Information provided Start Marker
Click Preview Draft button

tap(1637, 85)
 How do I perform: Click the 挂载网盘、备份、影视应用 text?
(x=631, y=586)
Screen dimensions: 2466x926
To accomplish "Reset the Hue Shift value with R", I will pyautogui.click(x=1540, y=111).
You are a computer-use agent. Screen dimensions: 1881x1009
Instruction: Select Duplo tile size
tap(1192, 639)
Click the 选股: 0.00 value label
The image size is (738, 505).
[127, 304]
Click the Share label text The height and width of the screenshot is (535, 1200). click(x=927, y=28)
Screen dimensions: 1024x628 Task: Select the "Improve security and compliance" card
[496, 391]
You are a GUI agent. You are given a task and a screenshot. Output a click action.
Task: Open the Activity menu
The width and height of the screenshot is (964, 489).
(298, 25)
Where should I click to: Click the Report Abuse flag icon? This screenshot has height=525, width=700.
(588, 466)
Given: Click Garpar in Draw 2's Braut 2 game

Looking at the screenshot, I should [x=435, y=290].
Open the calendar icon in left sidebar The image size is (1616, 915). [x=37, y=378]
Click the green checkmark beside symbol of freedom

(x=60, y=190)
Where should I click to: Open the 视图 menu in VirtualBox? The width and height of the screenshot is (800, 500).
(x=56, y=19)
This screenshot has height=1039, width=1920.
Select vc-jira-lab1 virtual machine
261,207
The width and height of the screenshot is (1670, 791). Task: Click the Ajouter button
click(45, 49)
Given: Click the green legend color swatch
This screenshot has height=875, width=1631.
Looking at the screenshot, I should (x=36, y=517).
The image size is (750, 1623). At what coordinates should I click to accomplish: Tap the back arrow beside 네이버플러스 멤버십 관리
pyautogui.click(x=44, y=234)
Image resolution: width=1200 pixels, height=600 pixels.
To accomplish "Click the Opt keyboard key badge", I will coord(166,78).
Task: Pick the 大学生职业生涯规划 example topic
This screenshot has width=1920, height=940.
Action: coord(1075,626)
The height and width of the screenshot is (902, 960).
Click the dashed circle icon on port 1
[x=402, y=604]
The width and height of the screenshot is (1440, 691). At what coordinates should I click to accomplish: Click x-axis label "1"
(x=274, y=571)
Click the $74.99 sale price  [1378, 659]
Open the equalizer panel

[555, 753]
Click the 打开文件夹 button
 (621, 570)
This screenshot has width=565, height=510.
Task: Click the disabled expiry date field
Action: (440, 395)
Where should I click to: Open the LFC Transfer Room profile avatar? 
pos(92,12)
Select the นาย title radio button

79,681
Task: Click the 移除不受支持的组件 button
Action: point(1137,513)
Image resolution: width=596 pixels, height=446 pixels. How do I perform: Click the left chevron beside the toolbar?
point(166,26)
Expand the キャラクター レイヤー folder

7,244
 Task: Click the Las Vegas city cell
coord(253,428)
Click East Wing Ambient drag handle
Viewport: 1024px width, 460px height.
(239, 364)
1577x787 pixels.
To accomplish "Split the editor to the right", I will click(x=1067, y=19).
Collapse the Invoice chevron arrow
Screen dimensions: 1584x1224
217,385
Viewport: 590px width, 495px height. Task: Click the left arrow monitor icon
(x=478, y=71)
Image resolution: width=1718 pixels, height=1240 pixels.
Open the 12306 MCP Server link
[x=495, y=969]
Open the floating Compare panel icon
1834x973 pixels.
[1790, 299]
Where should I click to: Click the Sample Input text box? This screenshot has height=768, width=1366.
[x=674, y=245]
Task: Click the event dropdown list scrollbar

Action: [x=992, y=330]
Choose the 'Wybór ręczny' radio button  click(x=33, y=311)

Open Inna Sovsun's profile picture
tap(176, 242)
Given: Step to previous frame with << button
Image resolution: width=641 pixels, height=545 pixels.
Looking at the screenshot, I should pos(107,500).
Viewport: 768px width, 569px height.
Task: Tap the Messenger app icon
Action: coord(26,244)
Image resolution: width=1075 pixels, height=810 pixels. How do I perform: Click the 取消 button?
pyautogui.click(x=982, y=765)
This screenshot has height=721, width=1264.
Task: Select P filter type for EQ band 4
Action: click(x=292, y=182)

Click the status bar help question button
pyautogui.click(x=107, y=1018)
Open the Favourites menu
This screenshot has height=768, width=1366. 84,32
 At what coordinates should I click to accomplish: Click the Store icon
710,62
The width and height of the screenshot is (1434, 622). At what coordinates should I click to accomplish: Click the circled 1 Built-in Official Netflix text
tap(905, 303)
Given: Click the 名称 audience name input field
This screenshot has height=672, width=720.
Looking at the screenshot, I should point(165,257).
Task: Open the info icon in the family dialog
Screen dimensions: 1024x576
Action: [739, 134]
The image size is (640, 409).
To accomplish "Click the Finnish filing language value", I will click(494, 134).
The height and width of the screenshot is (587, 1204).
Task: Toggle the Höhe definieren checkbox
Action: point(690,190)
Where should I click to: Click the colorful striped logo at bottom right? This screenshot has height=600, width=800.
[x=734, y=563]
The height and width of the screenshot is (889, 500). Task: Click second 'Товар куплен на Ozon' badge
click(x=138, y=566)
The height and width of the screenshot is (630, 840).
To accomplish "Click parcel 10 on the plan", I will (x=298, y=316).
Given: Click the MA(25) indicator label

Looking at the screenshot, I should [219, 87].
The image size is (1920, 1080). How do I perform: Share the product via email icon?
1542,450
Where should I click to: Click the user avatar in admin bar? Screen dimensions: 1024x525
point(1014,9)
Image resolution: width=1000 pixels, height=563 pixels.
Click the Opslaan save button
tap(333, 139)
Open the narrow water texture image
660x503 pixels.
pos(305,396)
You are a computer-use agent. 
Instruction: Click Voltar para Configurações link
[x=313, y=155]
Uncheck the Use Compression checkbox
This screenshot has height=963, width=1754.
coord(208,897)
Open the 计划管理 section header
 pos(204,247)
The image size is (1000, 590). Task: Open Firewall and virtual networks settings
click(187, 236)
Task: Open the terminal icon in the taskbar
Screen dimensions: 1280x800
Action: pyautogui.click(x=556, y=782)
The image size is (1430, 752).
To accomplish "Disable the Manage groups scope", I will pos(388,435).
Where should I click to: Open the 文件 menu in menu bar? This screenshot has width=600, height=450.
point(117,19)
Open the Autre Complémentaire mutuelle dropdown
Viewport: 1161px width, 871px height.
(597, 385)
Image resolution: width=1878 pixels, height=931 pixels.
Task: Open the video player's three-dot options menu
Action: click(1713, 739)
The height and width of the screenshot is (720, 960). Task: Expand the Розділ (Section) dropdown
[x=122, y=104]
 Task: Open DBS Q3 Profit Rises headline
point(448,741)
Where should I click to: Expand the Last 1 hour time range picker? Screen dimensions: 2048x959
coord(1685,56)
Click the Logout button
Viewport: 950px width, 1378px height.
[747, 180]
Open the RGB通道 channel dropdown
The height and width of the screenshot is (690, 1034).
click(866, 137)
Information provided End Marker
Please copy every line from the entries that includes the word "with".

• [Final answer]:
To accomplish "Reset the Hue Shift value with R", I will pyautogui.click(x=1540, y=111).
Given: Step to previous frame with << button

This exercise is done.